While some fashion retailers found this deplorable, others including Boohoo seemed unconcerned.

Back in July 2020 Sarah O’Connor points out in the Financial Times the link between the sweatshops and Leicester’s Covid-19 spike.

Given that a Government minister has acquiesced in and supported Boohoo’s business model one might ask whether this is not just further evidence of the corruption at the Johnson regime’s core.  They have done nothing about the sweatshops and the people of Leicester are paying the price.

6 July

Answers to last week’s quiz on Johnson and education funding commitments.

25/10/19

He tweeted photos from the visit and said the government was “investing an extra £14 billion in schools to help give all young people the same opportunities to succeed.”

7/11/19

He has promised additional funding – an extra £14bn on primary and secondary schools over the next three years.

29/06/20

The prime minister says the “cash is there” for a 10-year plan to refurbish and rebuild schools across England.

29/06/20

Schools in England are being promised a £1bn rebuilding programme as Boris Johnson commits to giving children a “world-class education”

29/06/19

Boris Johnson has upped his funding promise for schools, vowing to provide £4.6 billion per year extra by 2022

03/01/20

Schools budgets under the pledges will rise by £2.6 billion for 2020-21, £4.8 billion for 2021 to 2022 and £7.1 billion for 2022 to 2023.

29/06/19

Boris vows to splash £6.4bn on schools

29/06/20

Boris Johnson announces £1 billion school building programme

21/11/19

Labour pledges £10.5bn school funding boost

09/05/17

Jeremy Corbyn has pledged to pump money into the nation’s cash-strapped schools as part of a £20bn education package.

7 July

The Prime Minister blames the number of care home deaths on the unwillingness or inability of these institutions to follow procedures.  There are many more knowledgeable than I who have accused the Prime Minister of trying to shift the blame from himself and his colleagues.
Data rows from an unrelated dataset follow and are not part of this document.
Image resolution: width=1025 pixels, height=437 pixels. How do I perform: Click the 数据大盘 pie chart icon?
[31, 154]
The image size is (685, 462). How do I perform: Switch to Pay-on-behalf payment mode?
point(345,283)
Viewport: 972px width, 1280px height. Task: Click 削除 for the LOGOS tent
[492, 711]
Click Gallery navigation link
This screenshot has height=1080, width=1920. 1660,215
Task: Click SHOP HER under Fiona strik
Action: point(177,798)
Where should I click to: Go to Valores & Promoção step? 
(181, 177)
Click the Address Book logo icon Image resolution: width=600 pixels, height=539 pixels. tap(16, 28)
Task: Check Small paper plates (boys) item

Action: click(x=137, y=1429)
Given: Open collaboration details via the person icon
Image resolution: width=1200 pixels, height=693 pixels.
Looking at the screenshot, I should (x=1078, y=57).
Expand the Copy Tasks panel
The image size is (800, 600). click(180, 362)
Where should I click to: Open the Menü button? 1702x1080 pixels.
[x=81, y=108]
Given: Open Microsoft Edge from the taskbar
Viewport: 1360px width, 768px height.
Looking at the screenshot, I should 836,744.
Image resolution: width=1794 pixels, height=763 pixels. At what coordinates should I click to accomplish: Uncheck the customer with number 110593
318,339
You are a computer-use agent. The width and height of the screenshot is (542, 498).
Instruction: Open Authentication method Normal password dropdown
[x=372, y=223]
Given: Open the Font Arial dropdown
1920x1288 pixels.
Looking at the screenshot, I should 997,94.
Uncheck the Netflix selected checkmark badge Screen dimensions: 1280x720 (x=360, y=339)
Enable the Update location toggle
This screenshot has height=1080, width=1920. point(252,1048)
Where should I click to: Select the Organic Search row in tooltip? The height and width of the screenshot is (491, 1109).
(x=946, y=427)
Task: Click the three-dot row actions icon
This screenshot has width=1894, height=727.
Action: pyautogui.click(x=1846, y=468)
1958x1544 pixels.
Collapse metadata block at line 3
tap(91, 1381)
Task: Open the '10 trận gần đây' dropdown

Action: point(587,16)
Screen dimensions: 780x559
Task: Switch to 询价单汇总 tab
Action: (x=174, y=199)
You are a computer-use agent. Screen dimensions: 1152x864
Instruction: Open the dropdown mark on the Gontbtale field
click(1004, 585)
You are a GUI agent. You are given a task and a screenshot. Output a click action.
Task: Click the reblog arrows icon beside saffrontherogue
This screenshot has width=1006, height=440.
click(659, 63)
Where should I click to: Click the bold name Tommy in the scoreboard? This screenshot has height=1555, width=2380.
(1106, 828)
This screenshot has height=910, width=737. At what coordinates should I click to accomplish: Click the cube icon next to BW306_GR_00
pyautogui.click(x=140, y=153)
The Chief Scientific Officer Sir Patrick Vallance reports that SAGE flagged the care home problem to the government in January but this was clearly scientific advice that could be safely ignored, while a herd immunity strategy was favourite.

8 July

Rishi Sunak has had a good press.  It’s not hard to be popular when you are giving money away.  But I found his furloughs, self-employed subsidies, grants and loans contrived and, basically phoney.  It annoyed me to see him telling us that he was implementing a world beating recovery scheme.  It missed out 1 million people, leaves us with record unemployment and the economy on its knees.  In my view he should have followed a Universal Basic Income (UBI) policy which would have ensured that nobody lost out.  And it would have been a lot simpler.